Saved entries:
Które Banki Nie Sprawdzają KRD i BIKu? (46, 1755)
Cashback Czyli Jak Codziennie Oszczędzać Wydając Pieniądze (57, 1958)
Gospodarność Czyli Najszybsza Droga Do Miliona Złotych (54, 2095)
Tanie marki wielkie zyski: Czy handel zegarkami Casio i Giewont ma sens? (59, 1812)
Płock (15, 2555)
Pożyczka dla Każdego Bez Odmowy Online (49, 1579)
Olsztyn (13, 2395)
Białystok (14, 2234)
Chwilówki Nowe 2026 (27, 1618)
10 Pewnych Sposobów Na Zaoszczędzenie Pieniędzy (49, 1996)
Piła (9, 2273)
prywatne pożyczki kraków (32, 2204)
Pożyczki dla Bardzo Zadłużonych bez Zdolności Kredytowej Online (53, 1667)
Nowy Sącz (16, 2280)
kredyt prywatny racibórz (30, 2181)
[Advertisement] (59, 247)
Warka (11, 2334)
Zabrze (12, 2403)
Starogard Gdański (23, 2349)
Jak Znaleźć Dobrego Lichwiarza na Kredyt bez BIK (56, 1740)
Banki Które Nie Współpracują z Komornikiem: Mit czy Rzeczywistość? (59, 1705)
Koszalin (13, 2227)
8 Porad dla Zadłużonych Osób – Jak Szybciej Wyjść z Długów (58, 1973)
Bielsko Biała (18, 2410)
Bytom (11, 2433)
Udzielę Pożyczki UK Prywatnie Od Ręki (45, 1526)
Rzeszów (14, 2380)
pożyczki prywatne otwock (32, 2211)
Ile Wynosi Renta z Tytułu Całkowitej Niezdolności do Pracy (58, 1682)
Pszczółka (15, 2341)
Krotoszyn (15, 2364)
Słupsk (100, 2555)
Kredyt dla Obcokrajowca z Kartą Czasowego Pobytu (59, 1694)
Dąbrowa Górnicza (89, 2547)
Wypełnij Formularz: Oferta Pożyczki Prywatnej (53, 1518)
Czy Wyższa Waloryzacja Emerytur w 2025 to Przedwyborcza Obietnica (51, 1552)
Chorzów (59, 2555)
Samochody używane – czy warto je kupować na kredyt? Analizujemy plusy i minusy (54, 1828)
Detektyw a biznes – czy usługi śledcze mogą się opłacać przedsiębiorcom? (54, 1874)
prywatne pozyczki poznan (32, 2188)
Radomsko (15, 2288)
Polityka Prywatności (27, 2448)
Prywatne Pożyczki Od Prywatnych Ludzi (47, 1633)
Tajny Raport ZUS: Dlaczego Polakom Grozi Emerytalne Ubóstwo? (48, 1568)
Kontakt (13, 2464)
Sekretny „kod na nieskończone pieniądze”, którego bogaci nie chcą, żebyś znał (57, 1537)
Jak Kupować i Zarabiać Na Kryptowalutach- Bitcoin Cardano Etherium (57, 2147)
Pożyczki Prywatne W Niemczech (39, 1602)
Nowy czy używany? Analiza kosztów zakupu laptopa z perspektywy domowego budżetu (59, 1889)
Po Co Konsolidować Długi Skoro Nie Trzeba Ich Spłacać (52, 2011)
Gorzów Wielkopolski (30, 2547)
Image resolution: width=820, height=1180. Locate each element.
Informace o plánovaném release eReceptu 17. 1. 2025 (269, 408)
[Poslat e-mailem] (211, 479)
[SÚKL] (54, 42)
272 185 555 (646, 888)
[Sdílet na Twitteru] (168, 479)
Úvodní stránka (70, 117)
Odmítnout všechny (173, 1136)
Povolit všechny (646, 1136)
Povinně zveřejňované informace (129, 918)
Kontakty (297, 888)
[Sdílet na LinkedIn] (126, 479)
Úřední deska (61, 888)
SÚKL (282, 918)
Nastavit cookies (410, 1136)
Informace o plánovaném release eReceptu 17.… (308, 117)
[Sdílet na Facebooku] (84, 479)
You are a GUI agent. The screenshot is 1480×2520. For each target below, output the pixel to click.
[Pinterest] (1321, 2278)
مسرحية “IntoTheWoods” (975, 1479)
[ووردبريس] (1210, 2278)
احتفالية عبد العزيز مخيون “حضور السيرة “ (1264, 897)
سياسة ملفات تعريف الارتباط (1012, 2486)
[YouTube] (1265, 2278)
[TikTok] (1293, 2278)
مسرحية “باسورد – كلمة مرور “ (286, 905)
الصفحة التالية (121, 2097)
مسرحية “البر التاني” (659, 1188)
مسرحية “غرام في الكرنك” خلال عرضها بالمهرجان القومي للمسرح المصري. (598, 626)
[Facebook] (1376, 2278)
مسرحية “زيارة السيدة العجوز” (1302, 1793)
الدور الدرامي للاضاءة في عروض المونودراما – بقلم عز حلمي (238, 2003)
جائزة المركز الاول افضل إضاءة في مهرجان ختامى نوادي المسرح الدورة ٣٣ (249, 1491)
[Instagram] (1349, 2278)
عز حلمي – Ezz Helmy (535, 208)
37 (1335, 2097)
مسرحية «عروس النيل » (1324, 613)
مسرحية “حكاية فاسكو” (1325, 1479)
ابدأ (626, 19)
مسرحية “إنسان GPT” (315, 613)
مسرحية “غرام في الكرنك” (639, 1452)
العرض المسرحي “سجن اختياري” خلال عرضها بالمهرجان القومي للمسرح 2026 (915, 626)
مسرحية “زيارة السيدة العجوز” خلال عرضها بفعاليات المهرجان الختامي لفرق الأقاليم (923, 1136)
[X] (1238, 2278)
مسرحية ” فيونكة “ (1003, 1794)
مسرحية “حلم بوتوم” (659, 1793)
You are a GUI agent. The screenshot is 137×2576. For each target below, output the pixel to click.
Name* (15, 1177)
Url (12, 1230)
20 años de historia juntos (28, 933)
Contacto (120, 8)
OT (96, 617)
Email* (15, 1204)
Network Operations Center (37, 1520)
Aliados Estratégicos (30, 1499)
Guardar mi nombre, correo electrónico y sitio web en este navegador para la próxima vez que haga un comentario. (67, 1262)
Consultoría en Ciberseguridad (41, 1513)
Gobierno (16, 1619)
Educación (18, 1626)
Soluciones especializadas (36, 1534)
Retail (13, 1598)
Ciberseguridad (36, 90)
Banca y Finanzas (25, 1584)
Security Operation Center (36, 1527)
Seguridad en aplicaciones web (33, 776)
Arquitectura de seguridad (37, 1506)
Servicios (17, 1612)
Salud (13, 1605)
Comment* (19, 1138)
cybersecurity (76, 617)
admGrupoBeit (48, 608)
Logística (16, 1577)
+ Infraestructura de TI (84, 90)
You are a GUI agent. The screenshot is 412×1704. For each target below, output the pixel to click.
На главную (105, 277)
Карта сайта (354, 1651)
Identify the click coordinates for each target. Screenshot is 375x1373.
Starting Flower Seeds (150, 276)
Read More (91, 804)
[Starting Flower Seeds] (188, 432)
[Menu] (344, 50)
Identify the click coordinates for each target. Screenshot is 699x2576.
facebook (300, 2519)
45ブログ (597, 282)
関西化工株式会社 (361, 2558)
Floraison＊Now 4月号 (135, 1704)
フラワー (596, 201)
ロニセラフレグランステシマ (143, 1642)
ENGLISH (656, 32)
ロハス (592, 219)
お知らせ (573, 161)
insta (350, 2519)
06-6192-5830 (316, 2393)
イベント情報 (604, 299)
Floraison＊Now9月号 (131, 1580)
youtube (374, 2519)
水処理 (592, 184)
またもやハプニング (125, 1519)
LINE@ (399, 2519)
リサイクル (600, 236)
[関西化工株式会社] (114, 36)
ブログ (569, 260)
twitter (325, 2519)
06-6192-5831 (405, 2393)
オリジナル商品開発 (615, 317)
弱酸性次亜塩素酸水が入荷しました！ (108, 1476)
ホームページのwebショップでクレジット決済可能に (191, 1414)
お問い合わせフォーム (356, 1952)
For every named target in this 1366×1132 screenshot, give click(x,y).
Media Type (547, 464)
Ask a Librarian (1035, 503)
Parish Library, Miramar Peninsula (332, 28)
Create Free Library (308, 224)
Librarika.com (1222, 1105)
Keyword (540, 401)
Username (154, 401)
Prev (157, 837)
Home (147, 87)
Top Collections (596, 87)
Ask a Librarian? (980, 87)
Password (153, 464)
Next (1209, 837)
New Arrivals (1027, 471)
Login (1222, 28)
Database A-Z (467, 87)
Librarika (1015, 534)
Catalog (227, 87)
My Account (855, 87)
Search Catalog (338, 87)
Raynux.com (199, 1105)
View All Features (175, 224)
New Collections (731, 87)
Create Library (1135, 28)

→ PROBLEM DESCRIPTION
Lines to set down from above: the line with "06-6192-5830 (316, 2393)", the line with "Raynux.com (199, 1105)", and every line between, each exactly as written.

→ FINISHED EXERCISE
06-6192-5830 (316, 2393)
イベント情報 (604, 299)
Floraison＊Now9月号 (131, 1580)
youtube (374, 2519)
水処理 (592, 184)
またもやハプニング (125, 1519)
LINE@ (399, 2519)
リサイクル (600, 236)
[関西化工株式会社] (114, 36)
ブログ (569, 260)
twitter (325, 2519)
06-6192-5831 (405, 2393)
オリジナル商品開発 (615, 317)
弱酸性次亜塩素酸水が入荷しました！ (108, 1476)
ホームページのwebショップでクレジット決済可能に (191, 1414)
お問い合わせフォーム (356, 1952)
For every named target in this 1366×1132 screenshot, give click(x,y).
Media Type (547, 464)
Ask a Librarian (1035, 503)
Parish Library, Miramar Peninsula (332, 28)
Create Free Library (308, 224)
Librarika.com (1222, 1105)
Keyword (540, 401)
Username (154, 401)
Prev (157, 837)
Home (147, 87)
Top Collections (596, 87)
Ask a Librarian? (980, 87)
Password (153, 464)
Next (1209, 837)
New Arrivals (1027, 471)
Login (1222, 28)
Database A-Z (467, 87)
Librarika (1015, 534)
Catalog (227, 87)
My Account (855, 87)
Search Catalog (338, 87)
Raynux.com (199, 1105)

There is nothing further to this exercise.